25. In the above view of the matter, while setting aside the impugned Circular, we are of the view that the show-cause notice is not solely based on the said Circular and hence, the petitioners are required to represent their case before the respondent authorities in pursuance of the show-cause notices issued on them. As observed earlier, since the proceedings were allowed to go on and they have already made their submissions before the authorities, the respondent authorities are, therefore, directed to adjudicate the issue in accordance with law, without being influenced by the said Circular and appropriate order would be passed on the basis of the materials available with them.

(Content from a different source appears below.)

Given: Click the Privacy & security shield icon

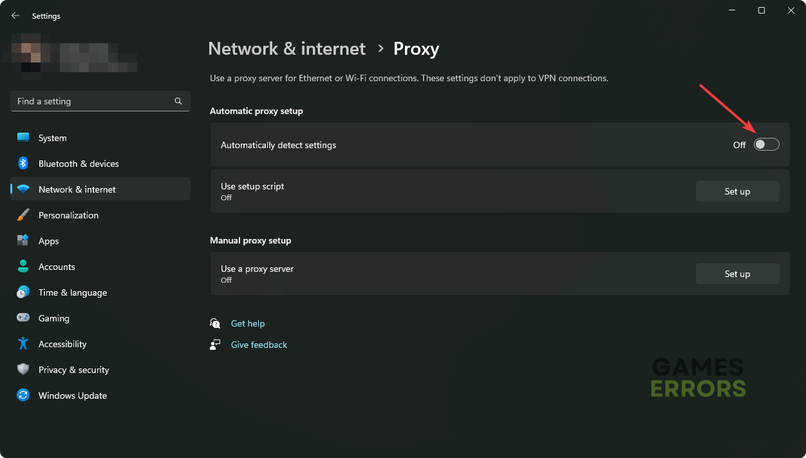Looking at the screenshot, I should 23,370.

26. Though pursuant to the interim order passed by this Court, the petitioners have made their submissions, the final order is not yet passed and hence, it is open for the petitioners to make their further submissions before the authorities and after considering fresh submissions, if so made and after giving them an opportunity of being heard, final order may be passed in accordance with law and without being influenced by the impugned Circular.

27. We, therefore, partly allow both these petitions by setting aside the impugned Circular and sustain the action of issuance of show-cause notices which shall be adjudicated in accordance with law. Both these petitions are disposed of without any order as to costs. Rule is made absolute to the above extent. Interim relief granted earlier stands vacated.